Farmers earn more from soybeans, cassava

Matovu (C) and his employees displaying the product. Photo by Fred Muzaale

What you need to know:

  • Challenges. Matovu says the biggest challenge he faces is the high cost of cooking oil with a 20 litre jerry can now at Shs100,000. This, he says, reduces his profits. He also points out that the prices of the ingredients are ever increasing hence reducing his profit margin.

Few farmers know that making bagiya snacks by adding value to soybean and cassava flour is a profitable business.
Because of this, many farmers, who grow cassava and soybean, sell it without adding value to the produce, and hence earn little.

However, Henry Matovu, a farmer and resident in Kabimbiri village, Kasawo sub-county in Mukono District has discovered that he can earn twice from his produce, when he makes bagiya snacks from his cassava and soybeans.

The 50-year old Matovu says, he has been making bagiya snacks since 2000. “Previously I would grow cassava and soybean on my five- acre piece of land and sell them to buyers who would pay me peanuts. I got frustrated and went to Iganga Town where I got training in how to make bagiya snacks from an Arab-African man,” he says.

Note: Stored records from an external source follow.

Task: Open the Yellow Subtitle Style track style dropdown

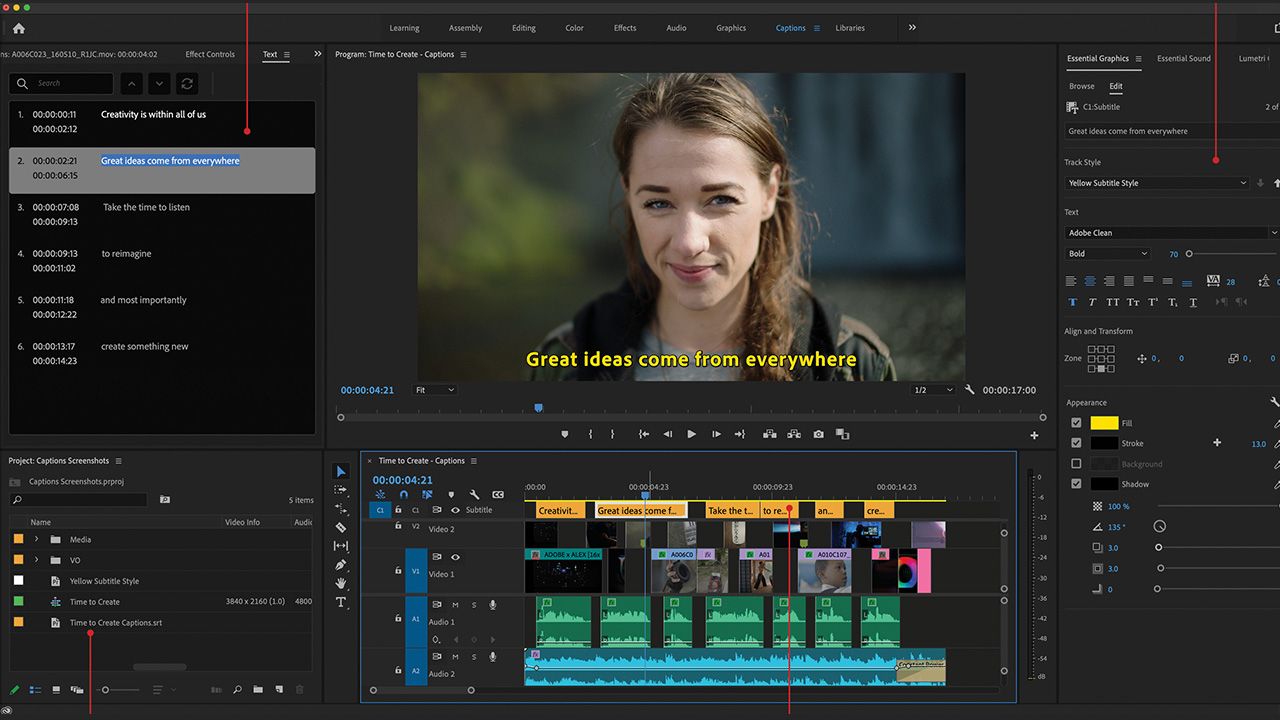Action: 1158,183
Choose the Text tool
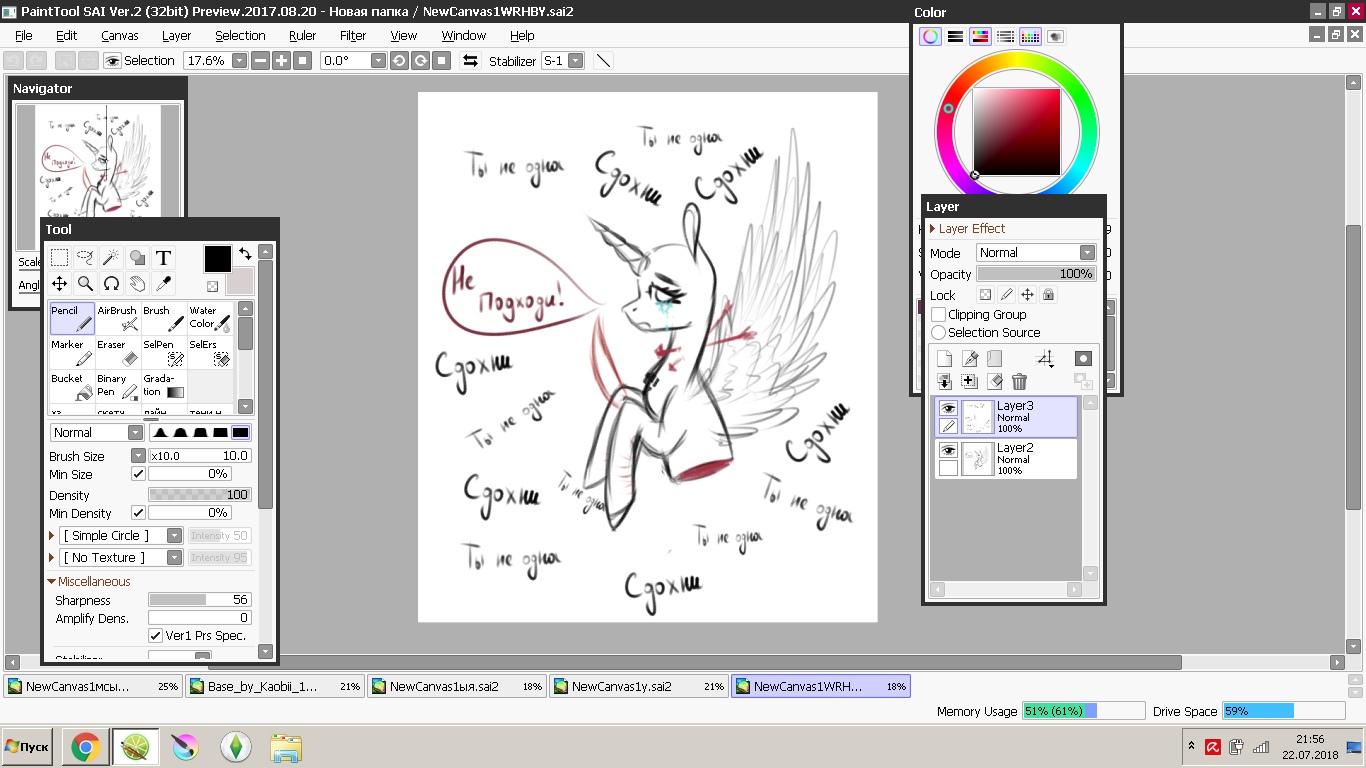This screenshot has width=1366, height=768. click(x=163, y=258)
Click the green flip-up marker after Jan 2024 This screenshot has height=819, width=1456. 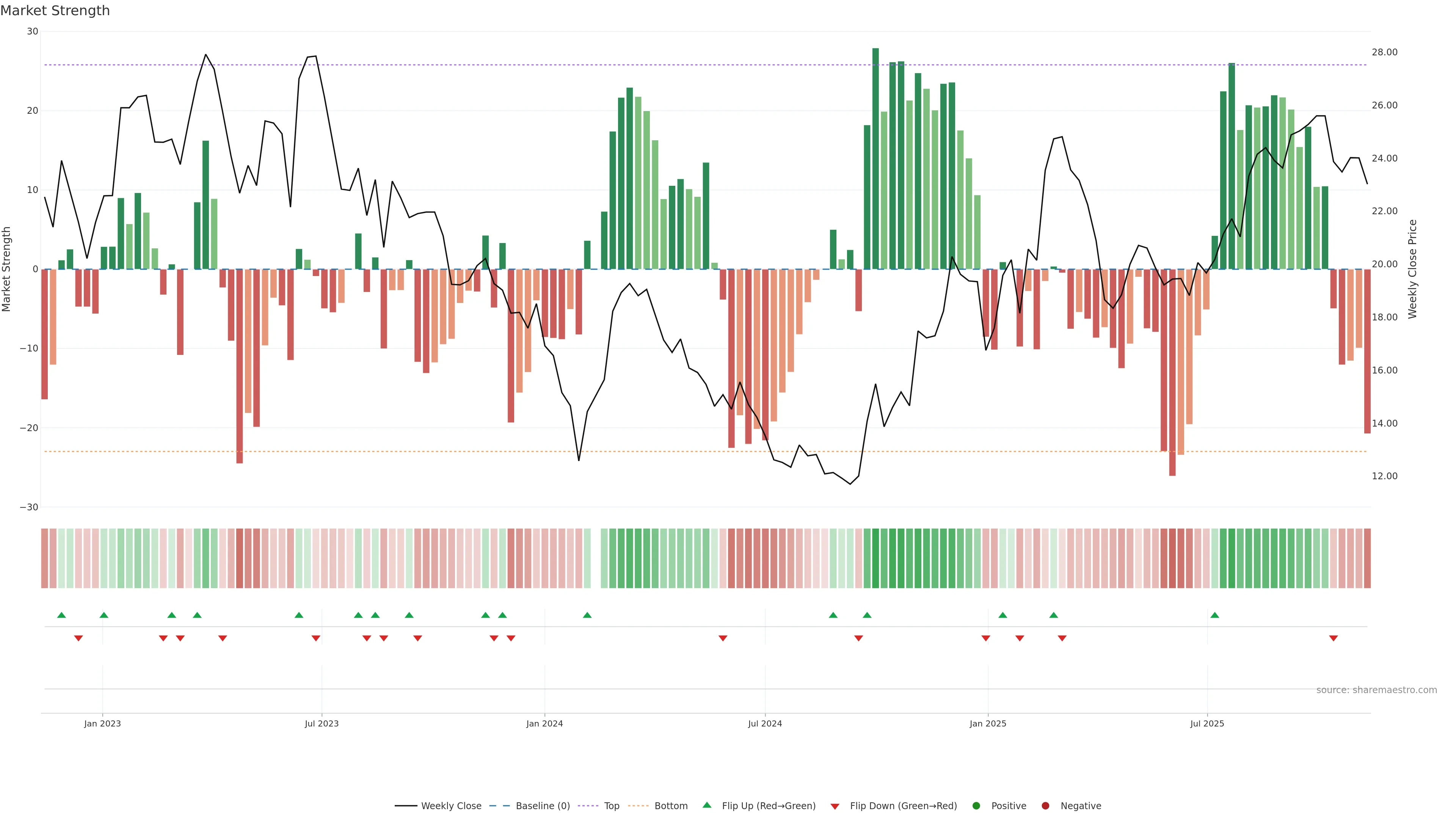587,615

Tony Kasujja of Matugga is another farmer who earns double from soybean. Kasujja says he embraced value addition after attending a workshop organised by Prof Charles Kwesiga of UIRI in 2016. “UIRI provided everything I needed to start this processing venture. I used to sell a kilogramme of soybeans at Shs3,000 but today I earn about Shs6,000 from the same kilogramme,” says Kasujja who entered into a partnership with Vishal Anjali to process bagiya and other snacks such as muffins and cakes.

Process
Kasujja explains that he roasts the soybean before taking it to a mill machine, where he is charged Shs300 per kilogramme. The dry cassava is also milled into cassava flour. He buys wheat flour and two kilogrammes of ghee and salt.
He mixes the cassava and soybean flours. He also adds some little wheat flour. He then gets clean water in which he adds common salt and melted ghee.

The salt should neither be too much or very little, he stresses. The mixed flour is then put in the water and kneaded properly into light dough. When the dough is ready, it is then placed onto a plastic plate with many holes.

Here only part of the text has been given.